Leverage the abilities of process mining to derive actual processes, pain points, and opportunities for improvements based on the system logs. Only then should the SME’s be interviewed as we’ve already captured most of the process details and can ask specific questions to further build out non-system activities and why activities are done in a particular manner. Beyond reducing the burden on SMEs, this approach also ensures that we have a 100% documented process from the system perspective – we are not relying on SMEs to remember everything done in a system.
We then leverage Six Sigma mindsets and tools to then drive the adoption of these changes to the process and systems impacted. The biggest difference is instead of following a DMAIC approach, which is a waterfall-based sequential process, we follow a more agile workflow. Since we have already connected to the source systems and modeled the process, we are able to start in the middle at “Measure” and then cycle through Define, Measure and Analyze phases until we are confident in the updates to the process.

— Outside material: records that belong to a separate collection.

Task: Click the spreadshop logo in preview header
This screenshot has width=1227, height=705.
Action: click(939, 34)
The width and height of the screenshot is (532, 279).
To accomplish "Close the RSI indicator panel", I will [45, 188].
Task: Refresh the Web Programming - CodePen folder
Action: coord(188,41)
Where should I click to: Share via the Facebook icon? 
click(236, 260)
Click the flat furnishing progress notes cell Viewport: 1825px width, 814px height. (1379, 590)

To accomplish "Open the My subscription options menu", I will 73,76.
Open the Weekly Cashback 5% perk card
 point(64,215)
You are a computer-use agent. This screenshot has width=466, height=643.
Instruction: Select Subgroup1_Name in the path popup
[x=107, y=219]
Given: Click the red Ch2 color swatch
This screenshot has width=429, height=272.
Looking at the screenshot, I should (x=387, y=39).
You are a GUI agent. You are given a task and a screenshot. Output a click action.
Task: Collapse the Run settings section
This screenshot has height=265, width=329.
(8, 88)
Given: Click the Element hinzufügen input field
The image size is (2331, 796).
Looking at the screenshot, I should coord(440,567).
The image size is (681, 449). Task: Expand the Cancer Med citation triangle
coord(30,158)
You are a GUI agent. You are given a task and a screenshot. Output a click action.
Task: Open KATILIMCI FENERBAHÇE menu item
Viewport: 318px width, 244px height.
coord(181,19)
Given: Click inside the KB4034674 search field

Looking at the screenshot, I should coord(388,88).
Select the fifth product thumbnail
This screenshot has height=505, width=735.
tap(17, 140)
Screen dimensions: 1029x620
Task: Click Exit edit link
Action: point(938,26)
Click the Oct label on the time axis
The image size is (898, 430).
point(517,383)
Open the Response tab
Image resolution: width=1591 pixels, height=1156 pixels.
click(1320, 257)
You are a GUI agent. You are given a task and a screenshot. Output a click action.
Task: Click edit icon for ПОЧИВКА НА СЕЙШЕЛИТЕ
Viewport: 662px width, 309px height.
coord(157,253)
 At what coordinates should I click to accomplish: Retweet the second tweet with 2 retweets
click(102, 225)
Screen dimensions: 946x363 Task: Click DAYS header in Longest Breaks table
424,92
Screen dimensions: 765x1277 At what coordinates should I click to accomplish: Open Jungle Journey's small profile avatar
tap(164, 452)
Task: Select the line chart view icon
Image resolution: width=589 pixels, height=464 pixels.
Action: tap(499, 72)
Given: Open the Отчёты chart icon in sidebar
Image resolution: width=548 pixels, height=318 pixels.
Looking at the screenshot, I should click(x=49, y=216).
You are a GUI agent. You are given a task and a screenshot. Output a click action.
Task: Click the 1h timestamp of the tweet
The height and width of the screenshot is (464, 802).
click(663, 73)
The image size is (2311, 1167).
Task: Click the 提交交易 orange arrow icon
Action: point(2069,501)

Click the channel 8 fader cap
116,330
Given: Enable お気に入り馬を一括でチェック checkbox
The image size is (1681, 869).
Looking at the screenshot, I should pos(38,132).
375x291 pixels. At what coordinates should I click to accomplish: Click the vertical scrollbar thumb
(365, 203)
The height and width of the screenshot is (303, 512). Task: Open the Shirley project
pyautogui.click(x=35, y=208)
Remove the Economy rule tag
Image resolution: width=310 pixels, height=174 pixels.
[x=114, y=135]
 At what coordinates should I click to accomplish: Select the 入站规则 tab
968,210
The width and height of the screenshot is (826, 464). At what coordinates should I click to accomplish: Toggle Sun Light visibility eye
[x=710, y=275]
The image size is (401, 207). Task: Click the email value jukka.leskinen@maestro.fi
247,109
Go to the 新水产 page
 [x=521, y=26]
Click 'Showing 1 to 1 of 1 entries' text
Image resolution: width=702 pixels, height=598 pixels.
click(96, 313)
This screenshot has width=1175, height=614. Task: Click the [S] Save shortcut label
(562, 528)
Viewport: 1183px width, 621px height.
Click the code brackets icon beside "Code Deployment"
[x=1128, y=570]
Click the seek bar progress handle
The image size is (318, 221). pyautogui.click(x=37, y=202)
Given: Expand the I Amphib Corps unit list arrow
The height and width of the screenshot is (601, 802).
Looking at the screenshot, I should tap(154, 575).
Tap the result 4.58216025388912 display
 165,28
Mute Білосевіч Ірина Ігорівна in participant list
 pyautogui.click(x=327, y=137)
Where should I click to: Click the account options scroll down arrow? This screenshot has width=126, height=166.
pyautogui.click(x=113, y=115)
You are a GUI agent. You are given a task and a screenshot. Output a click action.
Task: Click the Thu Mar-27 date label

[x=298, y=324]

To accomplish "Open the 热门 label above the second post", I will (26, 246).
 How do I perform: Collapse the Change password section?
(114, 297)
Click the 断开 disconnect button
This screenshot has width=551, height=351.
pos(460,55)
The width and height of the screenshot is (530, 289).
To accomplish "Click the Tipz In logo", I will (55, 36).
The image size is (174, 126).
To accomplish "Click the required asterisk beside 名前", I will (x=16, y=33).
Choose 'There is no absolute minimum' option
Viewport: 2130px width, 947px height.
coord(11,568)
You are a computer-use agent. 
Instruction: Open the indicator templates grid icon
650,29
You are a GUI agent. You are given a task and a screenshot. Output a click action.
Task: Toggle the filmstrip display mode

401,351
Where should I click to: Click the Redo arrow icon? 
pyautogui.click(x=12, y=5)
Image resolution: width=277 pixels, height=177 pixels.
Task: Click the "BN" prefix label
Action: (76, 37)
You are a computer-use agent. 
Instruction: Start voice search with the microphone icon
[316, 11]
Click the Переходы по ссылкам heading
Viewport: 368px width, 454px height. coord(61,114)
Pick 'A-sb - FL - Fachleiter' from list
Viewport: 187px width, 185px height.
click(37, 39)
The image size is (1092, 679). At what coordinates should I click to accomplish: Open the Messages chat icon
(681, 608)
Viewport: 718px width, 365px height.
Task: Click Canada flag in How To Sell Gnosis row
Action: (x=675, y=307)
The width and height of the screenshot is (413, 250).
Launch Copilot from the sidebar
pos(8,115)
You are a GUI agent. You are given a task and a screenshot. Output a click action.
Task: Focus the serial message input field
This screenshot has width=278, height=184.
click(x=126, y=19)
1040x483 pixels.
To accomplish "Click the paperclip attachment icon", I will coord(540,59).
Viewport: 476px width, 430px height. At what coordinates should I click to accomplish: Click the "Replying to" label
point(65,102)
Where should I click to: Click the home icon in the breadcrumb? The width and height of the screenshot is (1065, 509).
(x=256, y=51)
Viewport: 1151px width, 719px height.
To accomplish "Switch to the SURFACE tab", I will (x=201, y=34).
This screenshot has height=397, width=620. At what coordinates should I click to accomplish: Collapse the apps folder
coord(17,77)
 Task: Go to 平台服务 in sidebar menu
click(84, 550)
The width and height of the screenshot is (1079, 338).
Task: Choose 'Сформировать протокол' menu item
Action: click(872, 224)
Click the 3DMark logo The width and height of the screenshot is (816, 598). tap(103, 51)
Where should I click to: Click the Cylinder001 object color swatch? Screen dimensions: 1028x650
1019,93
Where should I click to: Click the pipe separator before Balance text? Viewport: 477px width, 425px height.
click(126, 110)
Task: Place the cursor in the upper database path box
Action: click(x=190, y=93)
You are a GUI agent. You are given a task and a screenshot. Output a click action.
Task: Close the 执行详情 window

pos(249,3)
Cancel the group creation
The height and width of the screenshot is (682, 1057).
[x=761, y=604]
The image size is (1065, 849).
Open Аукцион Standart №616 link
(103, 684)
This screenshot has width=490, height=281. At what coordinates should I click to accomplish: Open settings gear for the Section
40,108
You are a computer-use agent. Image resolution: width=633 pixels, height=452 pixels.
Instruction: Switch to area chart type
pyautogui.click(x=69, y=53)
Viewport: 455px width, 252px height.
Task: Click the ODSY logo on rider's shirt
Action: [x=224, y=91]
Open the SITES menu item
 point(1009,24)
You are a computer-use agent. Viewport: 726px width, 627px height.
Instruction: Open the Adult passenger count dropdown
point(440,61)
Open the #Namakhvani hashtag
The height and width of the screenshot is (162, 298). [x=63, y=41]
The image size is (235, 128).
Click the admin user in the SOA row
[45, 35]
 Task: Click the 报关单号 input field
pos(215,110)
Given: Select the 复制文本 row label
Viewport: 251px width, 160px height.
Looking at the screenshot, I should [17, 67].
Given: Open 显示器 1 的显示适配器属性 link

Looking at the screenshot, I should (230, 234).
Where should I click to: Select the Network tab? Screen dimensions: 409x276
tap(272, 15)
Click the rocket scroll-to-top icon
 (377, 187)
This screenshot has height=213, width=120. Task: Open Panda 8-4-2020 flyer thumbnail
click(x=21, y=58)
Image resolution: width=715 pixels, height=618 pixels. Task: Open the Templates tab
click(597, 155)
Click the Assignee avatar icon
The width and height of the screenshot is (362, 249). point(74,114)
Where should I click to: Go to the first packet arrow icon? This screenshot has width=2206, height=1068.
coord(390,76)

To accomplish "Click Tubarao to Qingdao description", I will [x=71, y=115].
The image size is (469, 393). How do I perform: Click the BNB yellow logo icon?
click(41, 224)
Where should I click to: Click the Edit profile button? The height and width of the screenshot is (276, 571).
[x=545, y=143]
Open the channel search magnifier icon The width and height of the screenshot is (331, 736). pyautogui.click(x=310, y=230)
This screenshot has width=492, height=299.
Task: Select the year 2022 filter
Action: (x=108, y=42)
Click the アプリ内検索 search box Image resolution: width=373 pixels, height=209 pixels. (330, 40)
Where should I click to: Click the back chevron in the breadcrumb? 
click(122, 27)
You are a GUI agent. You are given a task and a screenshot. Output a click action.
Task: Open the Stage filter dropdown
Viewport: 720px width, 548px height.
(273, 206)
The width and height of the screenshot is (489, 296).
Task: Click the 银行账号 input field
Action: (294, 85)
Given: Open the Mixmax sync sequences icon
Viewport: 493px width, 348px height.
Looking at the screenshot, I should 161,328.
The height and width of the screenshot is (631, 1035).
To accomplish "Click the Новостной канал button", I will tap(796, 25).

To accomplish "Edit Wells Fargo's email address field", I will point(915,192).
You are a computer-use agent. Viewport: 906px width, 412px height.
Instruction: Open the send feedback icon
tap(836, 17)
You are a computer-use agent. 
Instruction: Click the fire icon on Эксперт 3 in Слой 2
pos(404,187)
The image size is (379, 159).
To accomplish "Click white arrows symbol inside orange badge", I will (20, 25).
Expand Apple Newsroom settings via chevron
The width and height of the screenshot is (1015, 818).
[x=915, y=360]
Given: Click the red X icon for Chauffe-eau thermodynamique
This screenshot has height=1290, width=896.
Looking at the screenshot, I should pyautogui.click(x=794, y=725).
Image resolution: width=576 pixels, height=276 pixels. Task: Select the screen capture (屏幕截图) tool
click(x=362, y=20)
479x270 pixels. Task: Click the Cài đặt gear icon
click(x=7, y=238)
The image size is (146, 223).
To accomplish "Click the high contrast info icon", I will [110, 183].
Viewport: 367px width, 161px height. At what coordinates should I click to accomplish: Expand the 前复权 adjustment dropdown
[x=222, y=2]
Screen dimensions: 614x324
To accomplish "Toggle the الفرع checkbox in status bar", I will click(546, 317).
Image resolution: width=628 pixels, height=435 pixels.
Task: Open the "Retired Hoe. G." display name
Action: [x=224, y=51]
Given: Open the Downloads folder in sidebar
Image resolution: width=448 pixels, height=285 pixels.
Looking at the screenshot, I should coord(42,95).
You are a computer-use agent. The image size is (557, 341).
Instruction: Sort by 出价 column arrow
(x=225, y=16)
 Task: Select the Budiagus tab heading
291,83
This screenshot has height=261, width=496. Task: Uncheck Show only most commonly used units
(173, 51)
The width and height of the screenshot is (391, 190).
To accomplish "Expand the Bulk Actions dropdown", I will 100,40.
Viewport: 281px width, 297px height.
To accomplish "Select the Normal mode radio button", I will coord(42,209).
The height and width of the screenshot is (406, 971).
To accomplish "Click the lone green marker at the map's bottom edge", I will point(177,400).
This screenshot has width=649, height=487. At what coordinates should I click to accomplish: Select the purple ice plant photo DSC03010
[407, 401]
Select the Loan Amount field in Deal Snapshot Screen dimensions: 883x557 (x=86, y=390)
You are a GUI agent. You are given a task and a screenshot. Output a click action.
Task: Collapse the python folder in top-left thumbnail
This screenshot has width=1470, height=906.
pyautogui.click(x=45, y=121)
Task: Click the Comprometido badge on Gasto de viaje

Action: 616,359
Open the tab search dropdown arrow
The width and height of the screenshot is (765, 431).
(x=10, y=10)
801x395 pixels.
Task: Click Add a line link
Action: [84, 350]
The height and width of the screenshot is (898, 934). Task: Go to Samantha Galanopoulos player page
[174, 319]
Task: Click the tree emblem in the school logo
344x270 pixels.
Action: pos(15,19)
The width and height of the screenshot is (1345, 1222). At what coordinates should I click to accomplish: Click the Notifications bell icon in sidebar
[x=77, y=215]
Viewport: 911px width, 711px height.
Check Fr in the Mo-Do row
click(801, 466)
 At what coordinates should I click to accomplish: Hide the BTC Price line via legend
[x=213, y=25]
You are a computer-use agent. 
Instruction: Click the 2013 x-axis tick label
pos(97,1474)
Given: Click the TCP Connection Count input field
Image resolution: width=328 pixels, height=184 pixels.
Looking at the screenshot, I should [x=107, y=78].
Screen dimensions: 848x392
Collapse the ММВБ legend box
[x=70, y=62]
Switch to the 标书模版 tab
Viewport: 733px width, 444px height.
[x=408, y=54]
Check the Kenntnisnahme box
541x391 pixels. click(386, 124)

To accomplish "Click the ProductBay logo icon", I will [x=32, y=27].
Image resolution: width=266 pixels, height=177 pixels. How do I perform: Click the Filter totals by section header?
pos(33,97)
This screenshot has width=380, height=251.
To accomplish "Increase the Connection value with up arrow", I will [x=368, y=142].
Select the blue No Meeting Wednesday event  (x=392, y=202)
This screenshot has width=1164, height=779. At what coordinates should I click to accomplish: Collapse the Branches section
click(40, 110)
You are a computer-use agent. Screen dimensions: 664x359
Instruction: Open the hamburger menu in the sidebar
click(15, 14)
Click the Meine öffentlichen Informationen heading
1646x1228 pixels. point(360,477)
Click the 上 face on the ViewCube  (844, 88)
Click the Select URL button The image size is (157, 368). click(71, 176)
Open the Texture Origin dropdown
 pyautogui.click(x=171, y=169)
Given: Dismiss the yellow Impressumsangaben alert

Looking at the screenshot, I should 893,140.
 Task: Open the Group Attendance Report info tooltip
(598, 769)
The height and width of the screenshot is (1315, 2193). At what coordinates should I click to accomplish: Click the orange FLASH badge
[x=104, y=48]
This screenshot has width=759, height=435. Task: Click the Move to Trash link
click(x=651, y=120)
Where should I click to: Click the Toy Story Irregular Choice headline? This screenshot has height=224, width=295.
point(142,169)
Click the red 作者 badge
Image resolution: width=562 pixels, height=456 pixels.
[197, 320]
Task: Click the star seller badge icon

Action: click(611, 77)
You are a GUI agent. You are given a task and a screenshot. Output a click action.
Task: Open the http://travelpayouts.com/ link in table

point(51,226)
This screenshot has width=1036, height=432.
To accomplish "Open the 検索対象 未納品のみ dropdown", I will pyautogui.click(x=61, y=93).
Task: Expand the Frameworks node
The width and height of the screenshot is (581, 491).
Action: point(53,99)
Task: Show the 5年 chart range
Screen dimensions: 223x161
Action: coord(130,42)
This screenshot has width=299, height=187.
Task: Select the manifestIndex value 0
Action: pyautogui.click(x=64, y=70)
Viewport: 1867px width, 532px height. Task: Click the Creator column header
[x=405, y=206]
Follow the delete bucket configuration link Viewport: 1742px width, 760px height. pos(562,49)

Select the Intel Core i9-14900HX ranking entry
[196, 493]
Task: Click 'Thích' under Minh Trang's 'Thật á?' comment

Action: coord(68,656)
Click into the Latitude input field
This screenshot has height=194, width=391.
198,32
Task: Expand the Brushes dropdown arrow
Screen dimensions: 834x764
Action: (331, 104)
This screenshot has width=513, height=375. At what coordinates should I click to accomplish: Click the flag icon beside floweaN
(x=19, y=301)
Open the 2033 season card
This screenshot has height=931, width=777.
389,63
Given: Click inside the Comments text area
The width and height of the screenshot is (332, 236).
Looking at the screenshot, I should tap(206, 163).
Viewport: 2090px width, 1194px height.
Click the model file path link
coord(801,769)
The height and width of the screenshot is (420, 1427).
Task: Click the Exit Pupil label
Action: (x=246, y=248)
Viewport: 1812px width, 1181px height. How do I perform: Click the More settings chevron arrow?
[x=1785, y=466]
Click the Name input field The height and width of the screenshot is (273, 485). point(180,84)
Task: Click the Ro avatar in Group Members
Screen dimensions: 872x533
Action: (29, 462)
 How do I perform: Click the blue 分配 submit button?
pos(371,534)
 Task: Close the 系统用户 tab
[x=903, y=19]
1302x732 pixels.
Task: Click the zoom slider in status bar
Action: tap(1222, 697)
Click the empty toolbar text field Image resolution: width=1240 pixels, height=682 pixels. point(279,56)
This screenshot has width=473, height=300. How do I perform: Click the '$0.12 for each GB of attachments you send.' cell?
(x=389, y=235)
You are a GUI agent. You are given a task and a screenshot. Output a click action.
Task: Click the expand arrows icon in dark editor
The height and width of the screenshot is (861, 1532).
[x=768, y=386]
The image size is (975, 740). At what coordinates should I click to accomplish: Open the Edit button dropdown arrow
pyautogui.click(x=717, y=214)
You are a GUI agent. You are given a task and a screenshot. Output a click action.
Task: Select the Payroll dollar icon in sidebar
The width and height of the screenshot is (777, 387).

In practice, this is very similar to DMAIC in traditional six sigma, as the Define phase is where we are creating a hypothesis and then working to confirm that hypothesis with data. In process mining first, we already have all the data – so instead of confirming the impacts, we are now working back to confirm the business reasons for these activities to occur. This cyclical approach ensures that we understand the entire process and can drive improvements in the most effective manner.
Once these updates have been made to the processor system, as a closeout we want to ensure we are realizing those benefits and have improved the process as expected. However, in traditional six sigma we would need to do another time study which is a short duration review of the process. With process mining, we can automatically create our control charts and alerts when we deviate from the process and then further refine this future state process. Instead of having an improvement project, we are moving to an improvement program where we continually monitor and improve the process.
All things being equal, a company that is more efficient is going to be more profitable and ultimately long-term successful. In addition to the efficiency gains, companies that follow this approach will have a much better understanding of their current processes and be able to adapt more quickly to changing market conditions. In the past few years, we’ve seen how SARS, Covid-19, China trade disputes all have dramatically reshaped supply lines and those that can transform quickest will have a competitive advantage.